Yan yana duruyorduk kasapta. Belki kırk yıllık müdavimleri olan, eskilerden bugüne gelmiş bir kasap. Modern zaman baskısına yenilmiş. Nostaljisini kaybetmiş. Emektarları ayrılmış. Hizmet anlayışı fabrikasyona dönüşmüş. Gönlünce eskiyememiş bir yer. Ben biliyorum da o bilmiyor belli ki…

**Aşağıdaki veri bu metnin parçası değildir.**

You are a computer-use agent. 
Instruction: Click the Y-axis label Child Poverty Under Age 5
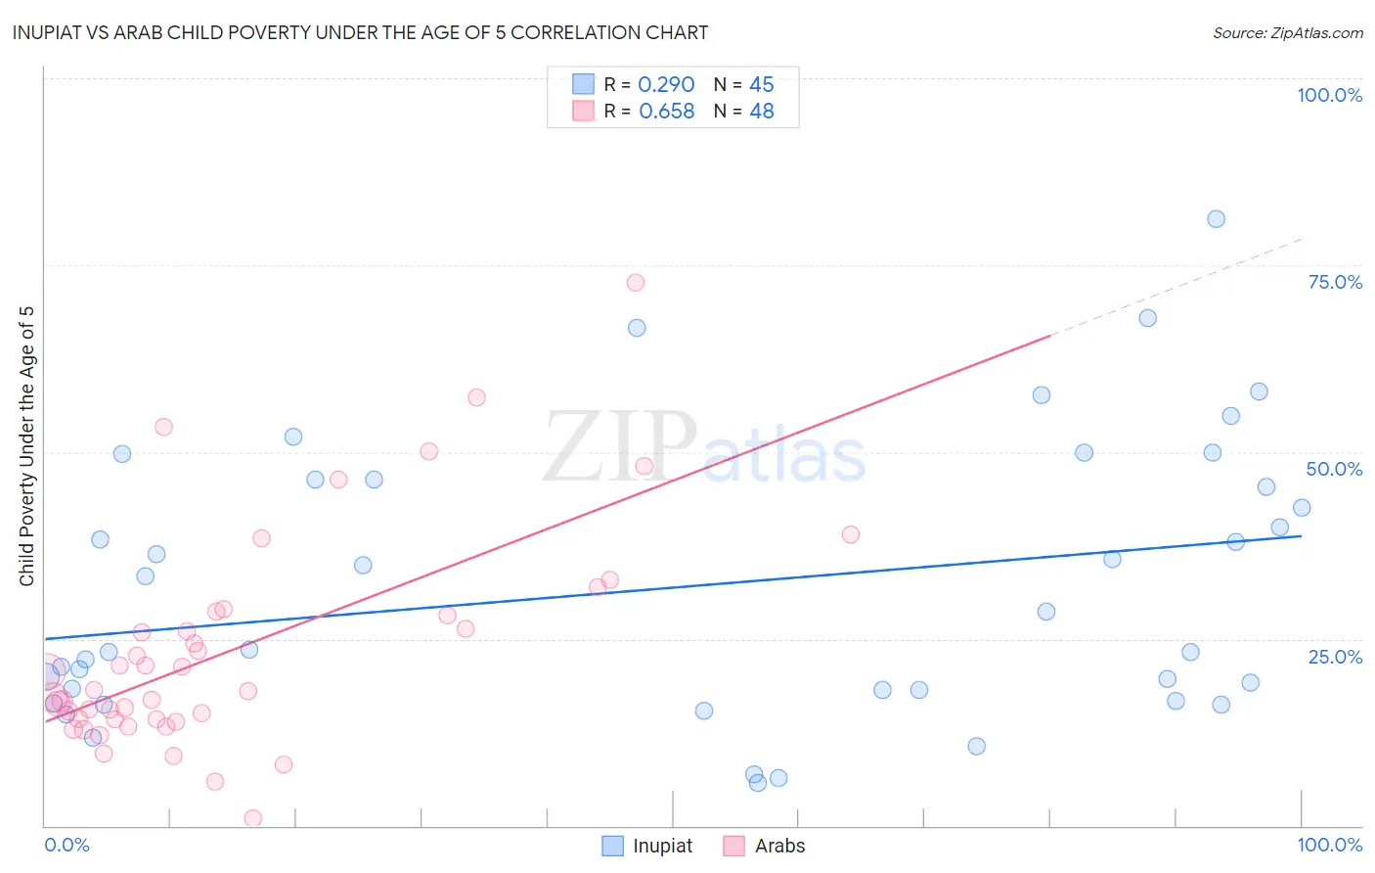tap(26, 446)
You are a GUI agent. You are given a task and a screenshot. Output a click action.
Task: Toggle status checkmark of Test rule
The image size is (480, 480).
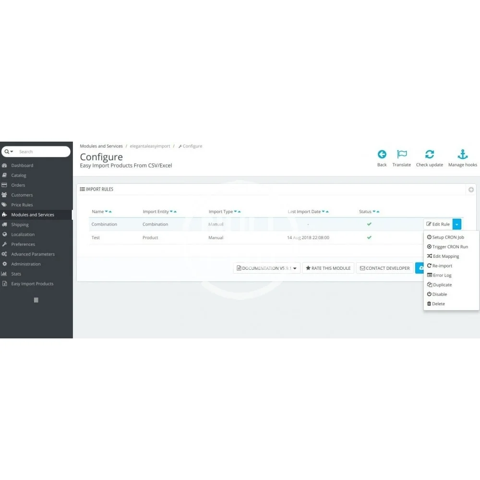[x=369, y=237]
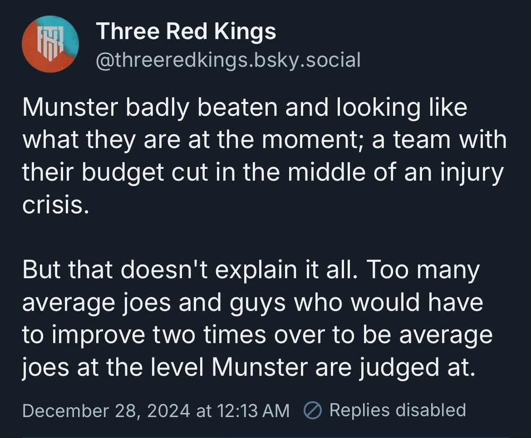Open the @threeredkings.bsky.social handle link
531x438 pixels.
click(x=228, y=60)
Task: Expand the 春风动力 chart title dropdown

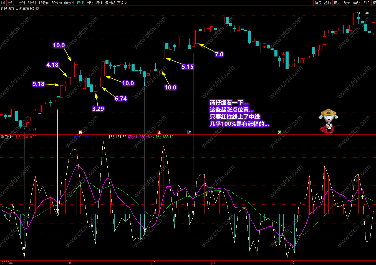Action: click(37, 8)
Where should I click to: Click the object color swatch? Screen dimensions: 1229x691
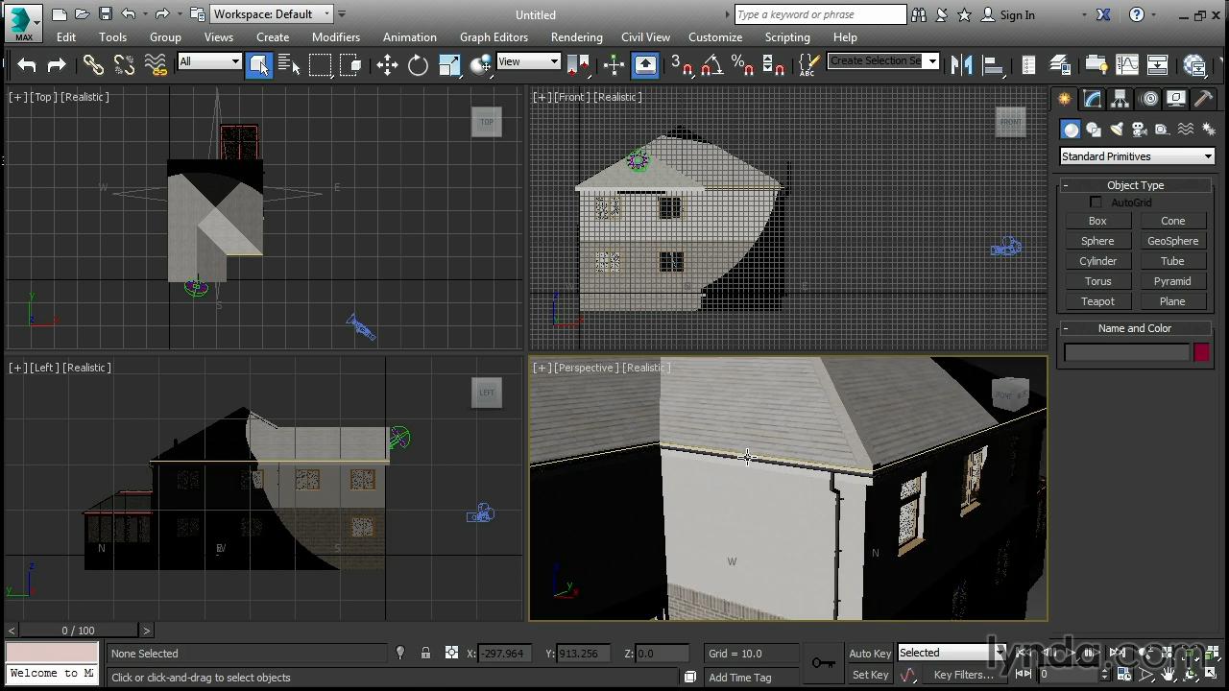[x=1201, y=352]
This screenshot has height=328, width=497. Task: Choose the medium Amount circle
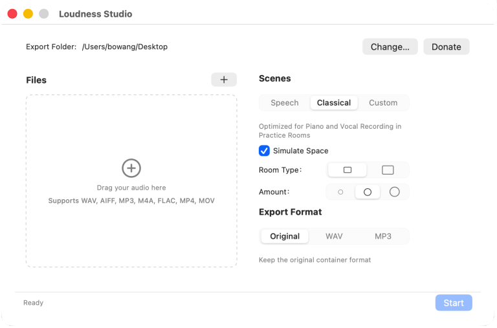pos(368,192)
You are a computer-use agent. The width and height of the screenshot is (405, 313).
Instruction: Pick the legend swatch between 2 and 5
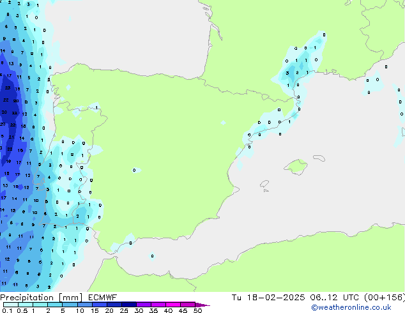tap(56, 305)
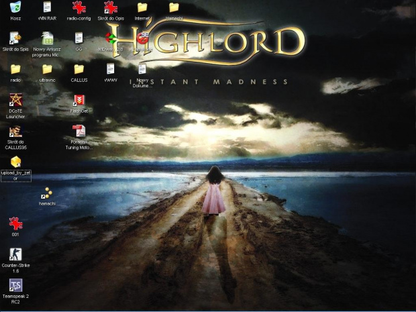The width and height of the screenshot is (416, 312).
Task: Select the upload_by_zetor icon
Action: tap(15, 162)
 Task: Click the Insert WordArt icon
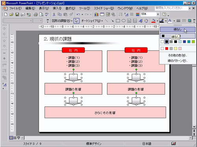click(x=141, y=21)
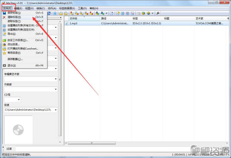Click the 文件名 column header
231x158 pixels.
click(x=74, y=18)
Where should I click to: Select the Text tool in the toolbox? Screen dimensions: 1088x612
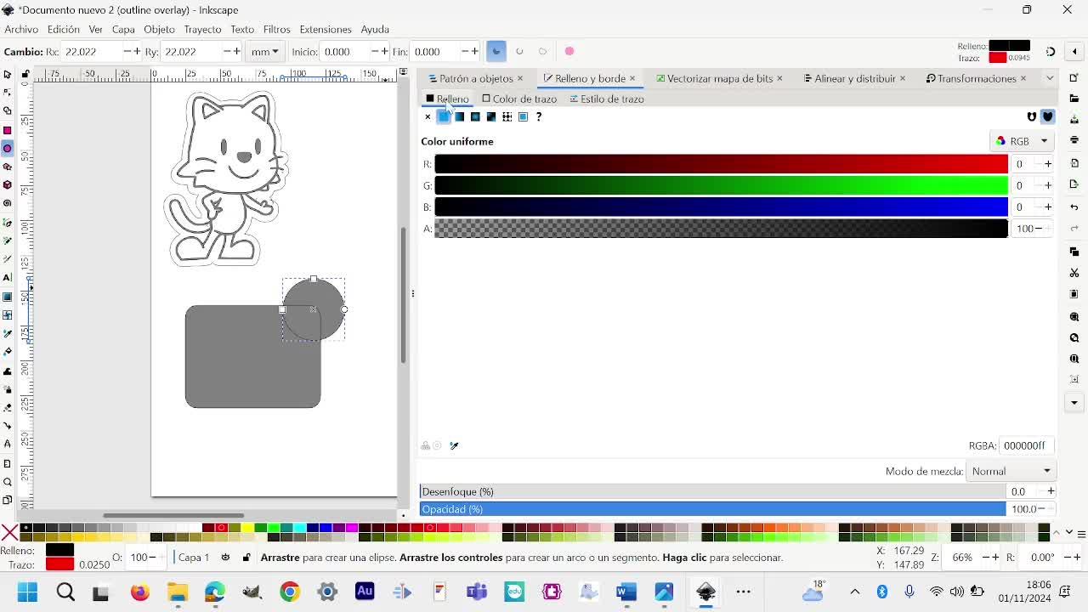tap(8, 278)
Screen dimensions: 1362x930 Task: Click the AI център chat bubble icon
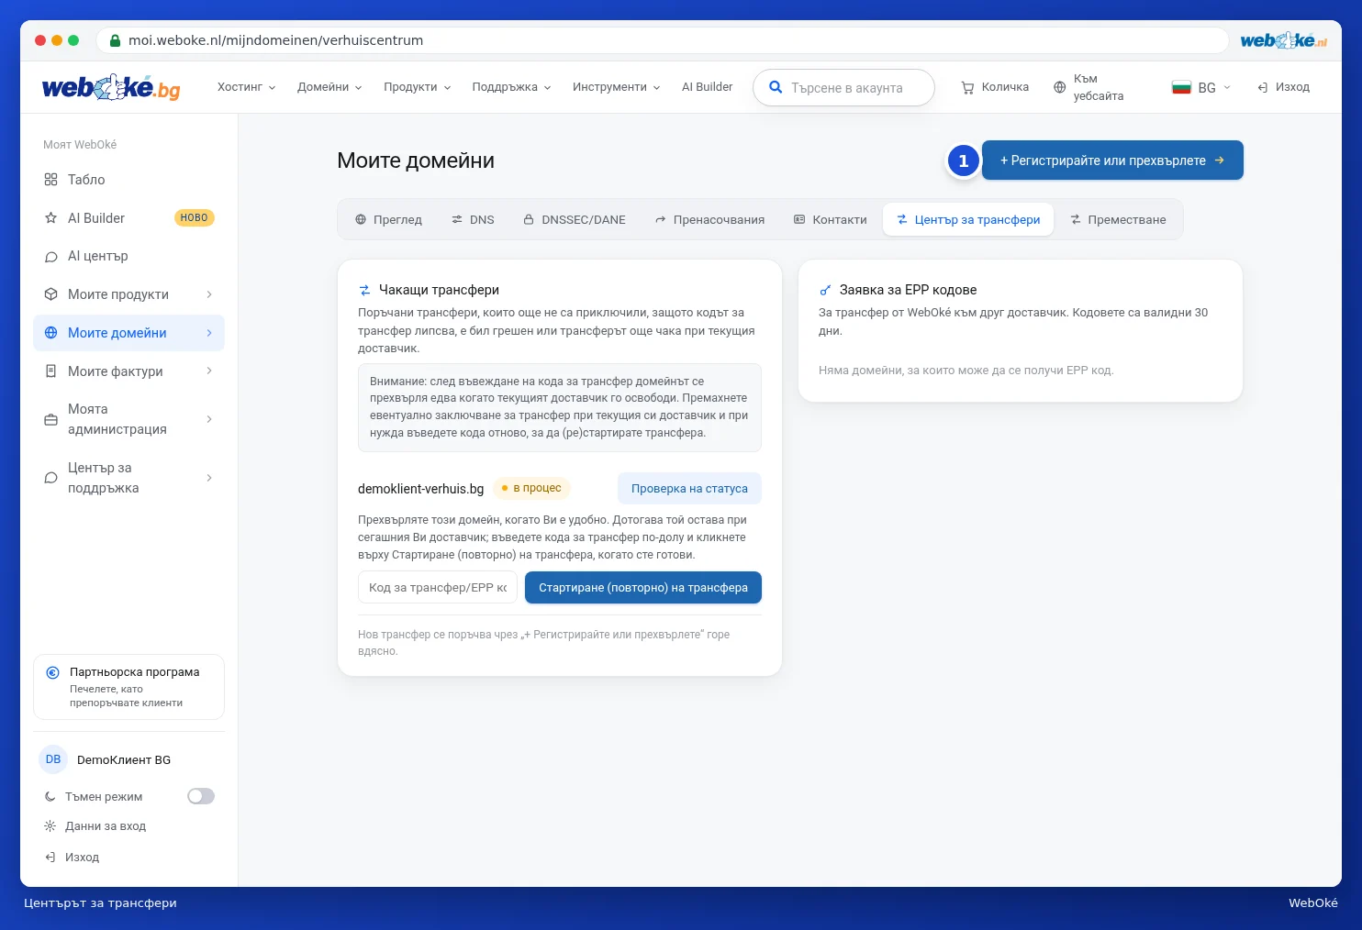(51, 257)
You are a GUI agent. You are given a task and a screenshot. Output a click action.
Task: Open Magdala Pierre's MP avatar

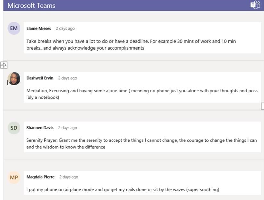coord(14,177)

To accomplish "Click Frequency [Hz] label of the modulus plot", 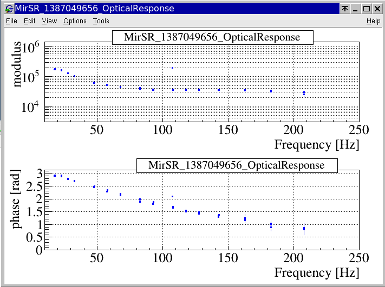I will [317, 145].
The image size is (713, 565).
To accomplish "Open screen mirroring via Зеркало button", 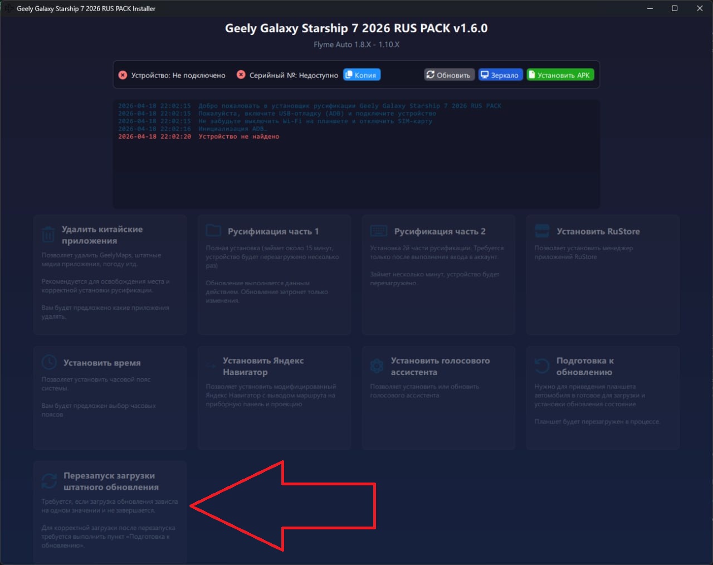I will [500, 75].
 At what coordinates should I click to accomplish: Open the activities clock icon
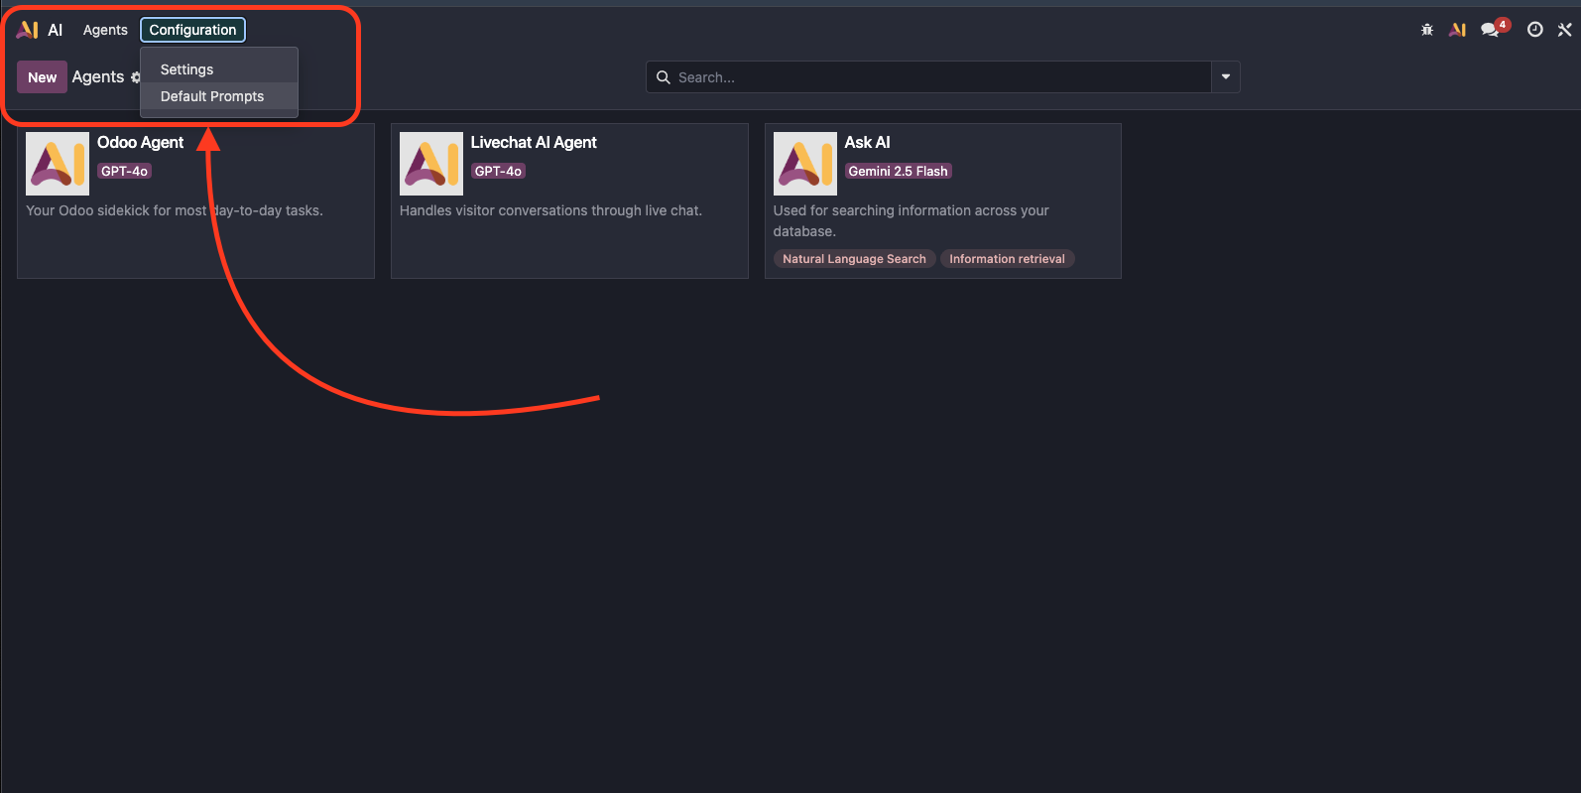coord(1534,30)
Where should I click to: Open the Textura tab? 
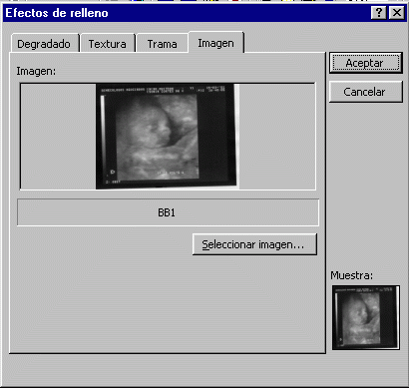click(107, 44)
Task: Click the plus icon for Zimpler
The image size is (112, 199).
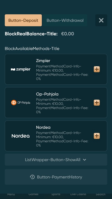Action: tap(97, 69)

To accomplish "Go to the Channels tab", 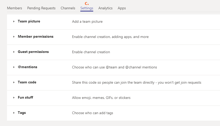I will 68,8.
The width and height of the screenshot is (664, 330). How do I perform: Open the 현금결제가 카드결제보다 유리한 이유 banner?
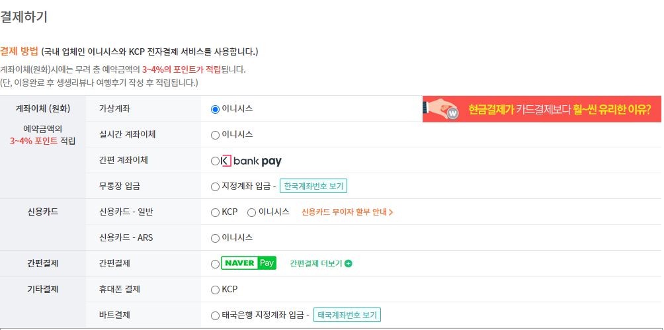(x=542, y=109)
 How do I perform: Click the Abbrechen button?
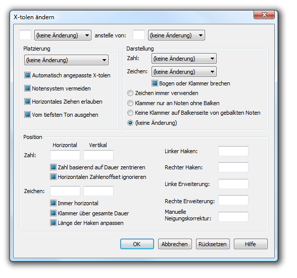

Benden önce gelmiş, siparişini vermişti. O da, ben de, birbirimiz için herhangi biriydik. Beklerken dayanamadı. “Babam hep buradan alırdı, sizin iyi müşterinizdi” dedi. Durakladı. “Ama artık alamıyor. Öldü babam”… Sessiz çığlığı, kalbimin duvarlarına çarptı. Bir tepki bekledi ama gelmedi. Kasap, hafifçe ve mecburiyetten başını salladı ve etleri doğramaya devam etti. Havada asılı kalan çığlığının görünmez parçacıklarını tek tek toplamak ister gibi, son bir hamle yaptı. “Tabii nasıl gelsin, ölünce!” dedi, bir öncekinden daha ıssız bir ses tonuyla. Ancak yine bir tepki alamadı. Oysa, ona soracaklarından emindi, babasının adını. O da söyleyecekti. Onlar da babasını hemen tanıyacaklar, öldüğüne şaşıracaklar ve üzülecekler, ne beyefendi bir adam olduğunu anlatacaklar, hatta bir kaç ortak anı paylaşacaklardı belki de. Ama öyle olmadı. Kimse ilgi göstermedi. Ne kasap, ne de tezgahtaki diğerleri. İşlerini yapmaya devam ettiler. Duyarsızlardı.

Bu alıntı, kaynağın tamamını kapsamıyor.